Spoken language processing involves holding and integrating phrases and clauses to create a coherent representation of its meaning. This is assumed to be largely supported by working memory resources (Wingfield & Tun, 2007), engendering the impact of individual differences in working memory on predictive language processes. Indeed, evidence from an online eye-tracking study by Huettig and Janse (2016) suggest that individual differences in working memory (a combined score of digit span, spatial and auditory tests) may affect anticipatory language processing that occurs before the target word is heard (e.g., processing linguistic, semantic, and environmental context). We suggest here that differences in working memory span can also affect spoken word processing itself, as the word unfolds in time. Specifically, even a relatively minor load of memorizing four spoken digits was sufficient to reveal large differences in the timeline for processing spoken words in adverse listening conditions (SNR = −4 dB) between individuals with lower and higher memory spans. It is notable that the effects of span differences emerged only when a high load was imposed. This offers strong evidence for the influence of cognitive abilities on the online processing of spoken word recognition in adverse conditions.

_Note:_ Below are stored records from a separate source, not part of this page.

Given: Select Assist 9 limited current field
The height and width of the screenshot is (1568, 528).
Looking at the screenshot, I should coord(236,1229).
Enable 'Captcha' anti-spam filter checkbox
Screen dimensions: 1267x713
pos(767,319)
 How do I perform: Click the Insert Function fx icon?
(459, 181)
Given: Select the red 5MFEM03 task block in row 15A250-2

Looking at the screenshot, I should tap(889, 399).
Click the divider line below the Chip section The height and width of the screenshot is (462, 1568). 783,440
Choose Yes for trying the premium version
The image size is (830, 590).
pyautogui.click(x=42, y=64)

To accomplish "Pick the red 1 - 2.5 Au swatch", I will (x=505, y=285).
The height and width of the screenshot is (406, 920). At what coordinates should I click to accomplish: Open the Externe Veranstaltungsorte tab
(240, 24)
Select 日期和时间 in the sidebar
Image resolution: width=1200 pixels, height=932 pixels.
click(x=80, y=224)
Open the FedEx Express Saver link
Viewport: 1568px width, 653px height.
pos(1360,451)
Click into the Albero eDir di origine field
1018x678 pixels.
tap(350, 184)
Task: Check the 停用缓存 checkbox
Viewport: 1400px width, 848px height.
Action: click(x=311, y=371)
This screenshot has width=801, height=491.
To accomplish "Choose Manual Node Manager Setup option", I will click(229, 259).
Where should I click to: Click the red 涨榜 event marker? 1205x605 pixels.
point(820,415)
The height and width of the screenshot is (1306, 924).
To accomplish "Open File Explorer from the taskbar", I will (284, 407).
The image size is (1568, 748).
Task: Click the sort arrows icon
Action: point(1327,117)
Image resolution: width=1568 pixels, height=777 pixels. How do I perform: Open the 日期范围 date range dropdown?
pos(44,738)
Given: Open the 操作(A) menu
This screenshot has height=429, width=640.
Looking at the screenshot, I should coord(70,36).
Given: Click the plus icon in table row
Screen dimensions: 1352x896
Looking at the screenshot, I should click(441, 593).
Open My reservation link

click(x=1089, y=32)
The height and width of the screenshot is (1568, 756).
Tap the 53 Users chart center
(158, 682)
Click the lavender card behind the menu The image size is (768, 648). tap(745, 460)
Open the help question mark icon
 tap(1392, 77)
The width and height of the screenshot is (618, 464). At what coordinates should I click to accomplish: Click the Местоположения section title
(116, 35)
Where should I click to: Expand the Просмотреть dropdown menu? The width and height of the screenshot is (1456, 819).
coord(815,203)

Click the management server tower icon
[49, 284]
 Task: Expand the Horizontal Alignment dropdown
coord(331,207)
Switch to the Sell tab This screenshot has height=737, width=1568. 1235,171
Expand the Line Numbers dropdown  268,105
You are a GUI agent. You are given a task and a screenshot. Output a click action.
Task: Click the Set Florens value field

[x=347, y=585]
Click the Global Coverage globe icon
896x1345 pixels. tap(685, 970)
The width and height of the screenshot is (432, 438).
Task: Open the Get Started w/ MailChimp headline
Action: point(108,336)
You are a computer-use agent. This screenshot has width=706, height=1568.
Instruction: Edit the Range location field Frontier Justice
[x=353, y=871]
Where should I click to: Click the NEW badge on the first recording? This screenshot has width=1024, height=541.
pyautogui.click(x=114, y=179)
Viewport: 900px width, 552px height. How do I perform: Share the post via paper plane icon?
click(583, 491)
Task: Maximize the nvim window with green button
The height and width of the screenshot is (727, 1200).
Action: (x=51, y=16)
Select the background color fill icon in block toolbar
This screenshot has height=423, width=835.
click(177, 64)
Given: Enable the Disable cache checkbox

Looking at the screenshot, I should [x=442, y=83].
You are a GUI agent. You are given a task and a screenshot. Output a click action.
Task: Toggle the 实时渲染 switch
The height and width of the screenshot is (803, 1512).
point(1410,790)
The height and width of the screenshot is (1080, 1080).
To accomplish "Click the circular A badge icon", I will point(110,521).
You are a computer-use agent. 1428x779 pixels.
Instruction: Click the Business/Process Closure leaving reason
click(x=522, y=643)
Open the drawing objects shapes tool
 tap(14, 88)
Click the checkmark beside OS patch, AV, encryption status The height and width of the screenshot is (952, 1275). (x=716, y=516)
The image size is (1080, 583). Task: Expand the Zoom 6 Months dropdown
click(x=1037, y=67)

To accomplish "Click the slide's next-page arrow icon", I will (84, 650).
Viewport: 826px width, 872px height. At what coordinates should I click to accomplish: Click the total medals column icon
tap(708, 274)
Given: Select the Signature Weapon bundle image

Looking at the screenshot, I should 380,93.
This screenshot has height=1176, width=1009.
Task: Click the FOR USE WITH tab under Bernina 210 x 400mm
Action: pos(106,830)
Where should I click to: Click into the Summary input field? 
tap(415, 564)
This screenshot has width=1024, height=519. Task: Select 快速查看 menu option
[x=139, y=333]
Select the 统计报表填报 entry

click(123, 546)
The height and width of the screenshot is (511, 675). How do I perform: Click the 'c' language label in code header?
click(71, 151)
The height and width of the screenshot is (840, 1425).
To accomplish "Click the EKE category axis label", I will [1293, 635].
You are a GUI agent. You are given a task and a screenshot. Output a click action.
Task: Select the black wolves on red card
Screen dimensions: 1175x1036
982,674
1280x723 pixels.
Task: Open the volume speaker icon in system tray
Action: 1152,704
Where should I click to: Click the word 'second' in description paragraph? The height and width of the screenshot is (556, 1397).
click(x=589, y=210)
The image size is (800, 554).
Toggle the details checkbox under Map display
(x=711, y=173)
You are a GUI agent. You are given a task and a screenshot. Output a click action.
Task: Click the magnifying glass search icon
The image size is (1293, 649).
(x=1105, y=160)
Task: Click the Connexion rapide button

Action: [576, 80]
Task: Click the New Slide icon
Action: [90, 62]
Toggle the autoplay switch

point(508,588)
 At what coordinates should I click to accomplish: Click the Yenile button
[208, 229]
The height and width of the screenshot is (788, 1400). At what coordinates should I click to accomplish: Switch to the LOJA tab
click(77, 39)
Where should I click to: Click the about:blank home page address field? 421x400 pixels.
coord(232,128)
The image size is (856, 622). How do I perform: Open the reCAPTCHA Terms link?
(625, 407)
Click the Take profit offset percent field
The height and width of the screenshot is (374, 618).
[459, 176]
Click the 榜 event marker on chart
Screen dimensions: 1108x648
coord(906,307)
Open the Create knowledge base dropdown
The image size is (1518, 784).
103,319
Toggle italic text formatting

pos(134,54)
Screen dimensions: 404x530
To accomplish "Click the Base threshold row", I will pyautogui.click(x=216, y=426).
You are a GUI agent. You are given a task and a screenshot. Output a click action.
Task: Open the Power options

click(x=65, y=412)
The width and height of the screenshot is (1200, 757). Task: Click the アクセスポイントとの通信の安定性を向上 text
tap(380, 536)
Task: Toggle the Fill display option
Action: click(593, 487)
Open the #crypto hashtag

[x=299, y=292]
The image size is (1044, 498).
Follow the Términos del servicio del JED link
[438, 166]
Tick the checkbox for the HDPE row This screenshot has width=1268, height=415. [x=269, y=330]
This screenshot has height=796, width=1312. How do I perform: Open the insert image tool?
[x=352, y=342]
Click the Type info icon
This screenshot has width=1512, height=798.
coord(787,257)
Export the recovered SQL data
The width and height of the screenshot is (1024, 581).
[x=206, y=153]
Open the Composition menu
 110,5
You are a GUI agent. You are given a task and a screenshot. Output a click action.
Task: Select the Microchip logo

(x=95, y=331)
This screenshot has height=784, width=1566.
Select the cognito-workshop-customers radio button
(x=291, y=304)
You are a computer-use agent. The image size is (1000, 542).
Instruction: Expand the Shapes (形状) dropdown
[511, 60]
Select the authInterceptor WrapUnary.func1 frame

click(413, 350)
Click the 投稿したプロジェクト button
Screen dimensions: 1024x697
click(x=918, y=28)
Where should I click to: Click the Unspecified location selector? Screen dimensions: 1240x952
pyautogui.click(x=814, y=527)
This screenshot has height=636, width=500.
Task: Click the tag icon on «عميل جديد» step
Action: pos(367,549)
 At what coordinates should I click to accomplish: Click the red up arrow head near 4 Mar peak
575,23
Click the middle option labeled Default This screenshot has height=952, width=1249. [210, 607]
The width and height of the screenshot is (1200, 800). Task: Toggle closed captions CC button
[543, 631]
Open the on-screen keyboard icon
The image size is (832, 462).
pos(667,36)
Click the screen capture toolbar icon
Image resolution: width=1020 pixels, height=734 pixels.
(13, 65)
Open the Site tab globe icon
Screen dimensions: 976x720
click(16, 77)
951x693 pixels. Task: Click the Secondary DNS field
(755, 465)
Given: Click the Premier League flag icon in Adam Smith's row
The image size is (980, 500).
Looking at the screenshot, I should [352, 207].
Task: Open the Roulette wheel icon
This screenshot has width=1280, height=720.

Our conclusion joins others showing effects of working memory on speech recognition performance in a range of listening conditions (e.g., Besser, Koelewijn, Zekveld, Kramer, & Festen, 2013; Daneman & Merikle, 1996; Lash & Wingfield, 2014; Rudner, Lunner, Behrens, Thorén, & Rönnberg, 2012; Sörqvist & Rönnberg, 2012). In the current study, we took advantage of the short latencies of eye-movements to show that a combination of imposed (extrinsic) working memory demands and individual (intrinsic) differences in memory spans combine in their effects on the time course of word recognition even in the absence of a constraining linguistic context. Thus, the current study can be taken as a further support to the evidence showing that spoken word recognition in adverse conditions is not a resource-free process (see Akeroyd, 2008; Dryden et al., 2017), but rather, taps into cognitive resources, at least to maintain the activation of lexical candidates (Zhang & Samuel, 2018).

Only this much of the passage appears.